In their actuarial analysis, PERC estimates the Democratic-favored amendment would cost more than the current pension plans.
Even if this amendment fails, it would be relatively easy to revisit in future years, allowing another way to politicize pension benefits.
Lower than expected investment returns could also wipe out any savings under a stacked-hybrid plan. This week SERS reported disappointing first quarter returns of 0.7 percent, a far cry from the assumed yearly return rate of 7.5 percent. These poor investment returns mean taxpayers shoulder the burden of additional costs.
As noted in Rick Dreyfuss's latest policy memo, the failure to enact pension reform over the last decade led to a $60 billion unfunded pension liability—which families will be paying for generations.
Both the pension reform bill vetoed by Governor Wolf and the plan negotiated in December, as part of the infamous framework budget, are somewhat better alternatives to this stacked-hybrid plan.
Passing pension reform under Governor Wolf will require compromise. But the closer we can move to a defined contribution plan—a proven model that provides substantial retirements and cannot be underfunded—the better taxpayers and state workers will be protected.
If Pennsylvania were a ship, say the Titanic, then the iceberg that ship is bearing down on is the commonwealth’s public pension funds.
At a combined $63.2 billion in debt, the two funds threaten to sink Pennsylvania’s finances, according to a new policy memo authored by CF senior fellow Richard Dreyfuss.
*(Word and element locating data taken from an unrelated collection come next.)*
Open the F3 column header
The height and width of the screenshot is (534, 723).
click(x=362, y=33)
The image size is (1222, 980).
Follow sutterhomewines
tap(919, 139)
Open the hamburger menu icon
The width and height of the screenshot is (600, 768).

Dreyfuss warned about the unsustainability of the state’s pension systems back in 2006. In his paper, Beneath the Surface, he outlined the problems with the pension funds and called on Harrisburg to act before the retirements of hardworking public employees were put in jeopardy:
The long-term commitments and liabilities made by policymakers on behalf of taxpayers are unsustainable, particularly given the difficult economic environment facing both the public and private sectors in Pennsylvania.
Unfortunately, public employee unions like the American Federation of State, County and Municipal Employees (AFSCME) denied the realities of the pension systems’ structural problems. Here’s what AFSCME wrote in 2006: “Pennsylvanians should rest assured that Pennsylvania is not the Titanic, and there are no icebergs in our pension fund’s future.”
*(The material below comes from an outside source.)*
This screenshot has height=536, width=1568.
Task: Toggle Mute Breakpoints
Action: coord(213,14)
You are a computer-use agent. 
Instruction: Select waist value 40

Since that statement, the unfunded pension liabilities have grown by 730 percent while the market value of assets has fallen by 10 percent. In 2010, the legislature did attempt to stop the bleeding by passing act 120. The law limited reform efforts to new hires and deferred state contributions to the pension systems. That proved to be an imprudent decision.
“Letting Act 120 work” is no longer an option. The commonwealth must rise to the occasion and change our ship’s bearings. Harrisburg must reform pensions by moving all employees to a 401k style plan and fully fund all of our pension obligations without further burdening taxpayers.